__Task 1__
Answer from the excerpt on Asghar and Lam:
(a) In which city do the two young women in Brown Girls live?
(b) In which publication does Francis Lam reflect on his search for his mother's recipe?
(c) What role does Fatimah Asghar hold in Brown Girls?
__Task 2__
Rewrite the excerpt on Asghar and Lam between "The Stir-Fried Tomato" and "and Chinese identity.", inclusive, putting "hardworking" wherever "immigrant" appears.
__Task 3__
Extend the excerpt on Asghar and Lam, starting after its final sentence.

__Passage provided__
#####
Friend of AAWW Fatimah Asghar is the co-creator of a new online series, Brown Girls, about the friendship between two young women of color living in Chicago. Read this interview with Asghar about the making of the show and the importance of telling the stories of women of color. You can read two poems by Asghar in the Margins.

I don’t think I’ve ever seen a friendship so deep between women of color of different racial backgrounds reflected on television. I think women of color from different racial backgrounds are usually at odds with each other on television—they’re usually there to tear each other a part or for some weird ass comparison. I’m tired of seeing that. I wanted to see a show that reflects the relationships in my life that are most important to me.

 

The Stir-Fried Tomato and Eggs My Chinese Mother Made by Francis Lam

In the New York Times Magazine, Francis Lam reflects on his search for his mother’s recipe for stir-friend tomato and eggs, and how his love of cooking is deeply connected to his relationship with his immigrant parents and Chinese identity.
#####
__Data supplied__
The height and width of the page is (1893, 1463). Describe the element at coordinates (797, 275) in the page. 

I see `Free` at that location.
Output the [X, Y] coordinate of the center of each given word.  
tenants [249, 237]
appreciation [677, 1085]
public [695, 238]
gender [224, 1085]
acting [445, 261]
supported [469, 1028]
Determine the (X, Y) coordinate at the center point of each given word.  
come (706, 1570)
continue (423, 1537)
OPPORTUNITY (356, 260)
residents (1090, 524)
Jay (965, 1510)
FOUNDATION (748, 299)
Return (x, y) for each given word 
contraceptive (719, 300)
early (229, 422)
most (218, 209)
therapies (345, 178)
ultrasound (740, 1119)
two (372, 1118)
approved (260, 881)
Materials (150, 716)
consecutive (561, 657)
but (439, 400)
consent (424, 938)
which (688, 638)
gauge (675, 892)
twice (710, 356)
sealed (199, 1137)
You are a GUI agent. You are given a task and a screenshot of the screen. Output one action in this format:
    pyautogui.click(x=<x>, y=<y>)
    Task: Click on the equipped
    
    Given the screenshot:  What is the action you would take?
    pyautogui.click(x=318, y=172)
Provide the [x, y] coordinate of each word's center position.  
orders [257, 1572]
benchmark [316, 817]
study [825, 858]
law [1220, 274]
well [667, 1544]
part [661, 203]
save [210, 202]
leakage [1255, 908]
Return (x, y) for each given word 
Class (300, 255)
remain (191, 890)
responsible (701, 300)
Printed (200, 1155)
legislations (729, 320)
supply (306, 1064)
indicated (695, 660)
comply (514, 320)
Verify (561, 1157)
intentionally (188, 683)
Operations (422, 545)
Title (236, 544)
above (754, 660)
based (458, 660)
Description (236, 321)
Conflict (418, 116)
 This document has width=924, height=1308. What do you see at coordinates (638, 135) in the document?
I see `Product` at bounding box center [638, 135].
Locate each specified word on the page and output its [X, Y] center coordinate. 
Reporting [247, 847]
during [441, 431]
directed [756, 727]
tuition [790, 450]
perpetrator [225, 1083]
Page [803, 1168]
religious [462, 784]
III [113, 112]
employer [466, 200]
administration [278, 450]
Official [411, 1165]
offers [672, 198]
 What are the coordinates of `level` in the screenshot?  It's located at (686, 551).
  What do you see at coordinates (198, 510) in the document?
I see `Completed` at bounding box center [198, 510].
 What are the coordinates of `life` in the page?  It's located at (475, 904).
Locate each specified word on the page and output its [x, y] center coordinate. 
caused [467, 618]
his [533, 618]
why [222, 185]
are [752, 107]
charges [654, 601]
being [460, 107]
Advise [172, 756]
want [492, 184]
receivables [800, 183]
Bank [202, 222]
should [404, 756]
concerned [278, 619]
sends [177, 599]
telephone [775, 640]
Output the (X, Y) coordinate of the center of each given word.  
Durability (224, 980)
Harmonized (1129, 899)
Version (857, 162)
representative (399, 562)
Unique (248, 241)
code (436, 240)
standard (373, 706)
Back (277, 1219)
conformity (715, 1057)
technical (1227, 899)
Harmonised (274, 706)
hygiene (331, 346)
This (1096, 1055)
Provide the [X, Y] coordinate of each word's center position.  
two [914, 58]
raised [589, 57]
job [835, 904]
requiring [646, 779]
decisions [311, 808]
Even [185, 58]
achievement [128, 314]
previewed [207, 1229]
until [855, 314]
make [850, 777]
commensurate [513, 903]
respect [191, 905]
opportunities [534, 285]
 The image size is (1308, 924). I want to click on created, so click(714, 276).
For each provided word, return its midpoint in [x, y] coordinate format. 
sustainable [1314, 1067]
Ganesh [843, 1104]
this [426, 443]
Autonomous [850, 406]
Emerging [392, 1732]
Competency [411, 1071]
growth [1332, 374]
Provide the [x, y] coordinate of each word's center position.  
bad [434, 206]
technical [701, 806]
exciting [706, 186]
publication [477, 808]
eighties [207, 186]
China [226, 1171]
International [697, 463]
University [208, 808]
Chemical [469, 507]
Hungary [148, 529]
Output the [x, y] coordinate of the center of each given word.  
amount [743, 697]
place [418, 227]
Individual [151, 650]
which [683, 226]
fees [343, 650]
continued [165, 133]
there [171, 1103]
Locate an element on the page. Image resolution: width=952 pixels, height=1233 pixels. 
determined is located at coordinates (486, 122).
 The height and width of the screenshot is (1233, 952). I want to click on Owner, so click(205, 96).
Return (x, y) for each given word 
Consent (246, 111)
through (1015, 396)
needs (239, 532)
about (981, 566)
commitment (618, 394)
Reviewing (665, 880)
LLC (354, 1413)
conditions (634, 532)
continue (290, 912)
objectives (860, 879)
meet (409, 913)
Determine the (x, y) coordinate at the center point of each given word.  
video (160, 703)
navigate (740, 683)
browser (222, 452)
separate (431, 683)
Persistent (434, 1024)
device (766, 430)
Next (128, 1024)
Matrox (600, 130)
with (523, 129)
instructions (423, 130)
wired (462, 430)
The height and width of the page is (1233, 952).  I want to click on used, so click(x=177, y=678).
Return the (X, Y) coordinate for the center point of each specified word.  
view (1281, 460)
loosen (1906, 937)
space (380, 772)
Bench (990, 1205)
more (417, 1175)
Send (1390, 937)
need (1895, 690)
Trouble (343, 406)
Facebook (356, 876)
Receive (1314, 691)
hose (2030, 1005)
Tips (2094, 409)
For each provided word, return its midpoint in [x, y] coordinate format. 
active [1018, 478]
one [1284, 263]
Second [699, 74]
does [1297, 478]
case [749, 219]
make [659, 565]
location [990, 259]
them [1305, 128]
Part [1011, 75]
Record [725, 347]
#####
__Task response 1__
(a) Chicago
(b) The New York Times Magazine
(c) Co-creator

__Task response 2__
The Stir-Fried Tomato and Eggs My Chinese Mother Made by Francis Lam

In the New York Times Magazine, Francis Lam reflects on his search for his mother’s recipe for stir-friend tomato and eggs, and how his love of cooking is deeply connected to his relationship with his hardworking parents and Chinese identity.

__Task response 3__
So I went online and found recipe after recipe, with an eye toward cobbling together my own. I read dozens of blog posts, mostly relating the same story over and over again — a story of nostalgia, of Mom’s cooking, of home. I read the comments, also telling the same: Thank you, thank you, I’ve missed this dish, thank you, thank you. And after all this reading, I started to realize what I was really seeing: people, just like me, missing a knowledge that they felt should be in their bones, coming to someone else’s recipes to connect them to where they came from while being rooted in where they are.

 

The QTPOC issue of Crab Fat Magazine

The newest issue of independent literary magazine Crab Fat is out now, featuring poetry and fiction by queer and trans writers of color, including a short story by writer Erika Gisela Abad Merced:

So, when my brother lays over in Chicago, wanting tastes and sounds the south can never give, I’ll wash the sweatshirt, place it in a plastic bag, wrap it around the pizza puff, the Puerto Rican pastel, so he can keep what’s his. So I can cherish what’s mine.

Until then, or until the garden beckons, I’ll keep it, over my hands, being sure not to stain the heart.

 

The Burden of Fear by Adnan Khan

In Hazlitt, writer Adnan Khan reflects on the Islamophobia he’s dealt with all his life, from the 1992 Bombay Riots to the recent shooting at a mosque in Quebec.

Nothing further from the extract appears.